Stable isotope values of Marion Island myctophids using otoliths from fur seal faecal samples

Abstract

Lanternfish (Myctophidae) are abundant mesopelagic fishes in the Southern Ocean ecosystem and represent a large dietary component for sentinel marine predators, such as seals and seabirds. Their contribution to diets of predators can be quantified indirectly using stable isotope mixing models. However, bivariate isotope mixing models require nitrogen (δ15N) and carbon (δ13C) isotope values of potential prey items, which is often lacking. Published stable isotope values of potential prey from geographically dissimilar sites are often used to parameterise the isotope-based mixing models, which might not be adequate, especially when variation in the isotope values at the base of food web exists. Acknowledging the inherent, but often unavoidable spatial assumption using extrinsic data for local modelling, in this dissertation I aimed to generate isotope values for myctophids, specific to the sub- Antarctic Prince Edward Islands (PEIs; Chapter 2), which can be used to refine previous dietary models of sentinel marine predators at PEIs (Chapter 3).

Firstly (Chapter 2), muscle values were required for myctophids utilised by marine predators at PEIs.
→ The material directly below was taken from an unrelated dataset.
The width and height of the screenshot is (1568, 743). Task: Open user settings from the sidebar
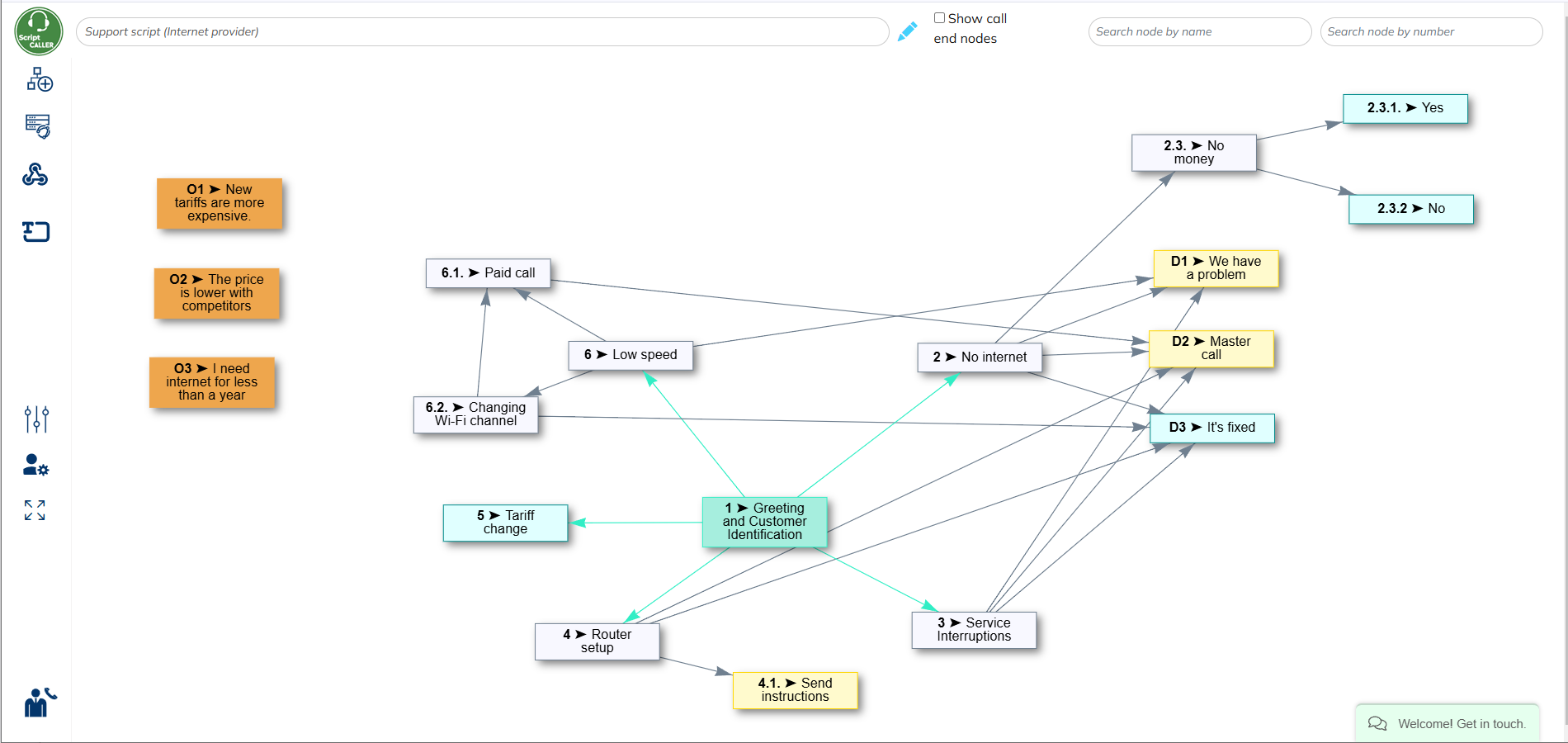(36, 466)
Fur seals (Arctocephalus spp.) with known foraging areas were used as bio-samplers of the myctophid community, whereby myctophid otoliths were recovered from faecal samples collected around seal colonies breeding at the PEIs. The required stable isotope difference between muscle and otoliths (otolith-to-muscle offset) was established using pairs of fresh muscle and otolith samples of Electrona antarctica (n = 6) and Gymnoscopelus opisthopterus (n = 2) from Dronning Maud Land, Antarctica. The average otolith-to-muscle offset used was -1.3 ± 0.4‰ for δ13C and 1.6 ± 0.3‰ for δ15N. Using these otolith-to-muscle offsets, the muscle δ13C and δ15N values of myctophids could be estimated where only faecal otoliths are available, provided that an additional oxidative cleaning step was used to account for faecal contamination. An oxidative cleaning oversight was corrected for and the associated uncertainty incorporated. The otolith-to-muscle offset was applied to oxidant-cleaned otoliths from fur seal faecal samples at the PEIs. The myctophid species under study were E. subaspera, G. fraseri, G. nicholsi and G. piabilis. Stable isotope values of fish from the PEIs were positively correlated to their Îles Kerguelen counterparts, illustrating similar relative stable isotope ecology of species across sites. The absolute difference between stable isotope values of PEI and Îles Kerguelen fish could be explained by a depleted baseline at the PEIs relative to Îles Kerguelen. Detecting these patterns indicate that the oxidative cleaning and offset method is a realistic way to estimate fish muscle from faecal otoliths, despite, in this case, uncertainty brought about by cleaning correction.

The novel otolith-derived muscle isotope values of the myctophids (Chapter 2) were then used to revise a previous dietary model of juvenile southern elephant seals (Mirounga leonina), in addition to construction of novel models for sub-adults, adult females and adult males, as well as killer whales (Orcinus orca; Chapter 3). Remodelling for juvenile southern elephant seals revised krill consumption from 76% to 58%, and improved modelling performance. Squid, which only included Martialia hyadesi for juveniles, went from a maximal contribution of 35% to a maximum of 28%. Older elephant seal age classes indicated an expected decreasing trend for crustacean consumption with age, but remained substantial for each age class specifically, 35% [0% - 65%] to 24% [0% - 72%] and 19% [0% - 28%] from sub-adults to adult females and adult males. Results also indicated that all classes fed on >30% squid, while fish, surprisingly, played a predominant role in adult male diets (sum of fish containing clusters’ modes 88% [23% - 100%]). The results vary from findings at the PEIs and other sites which predicted that squid predominate diets over fish. While variation may be due to differences in prey abundances or historical estimate biases due to retention of hard squid remains in seal stomachs, it is additionally evident (Chapter 2) that variation in stable isotope values at the base of food web exists between the neighbouring PEIs and Îles Kerguelen. Baseline variation needs to be considered, as it affects the source values considered and modelling outcomes. Wide credibility intervals also suggest varied niche use and fluid combinations of dietary resources within age-sex classes.

The killer whale isotope-based dietary model remained unresolved due to a lack of potential prey with high enough δ13C values to generate a mixing space around the consumer values of these top predators. In addition to highlighting the requirement for local prey isotope values to better characterise southern elephant seal diets, this dissertation reiterates the need for sampling of more northerly prey sources with higher δ13C values to parameterise killer whale models. To this end, this study’s validation of using degraded otoliths and the myctophid-specific, otolith-to-muscle isotopic offset provides means to obtain myctophid isotope values while using predators as samplers of their environments (bio-samplers).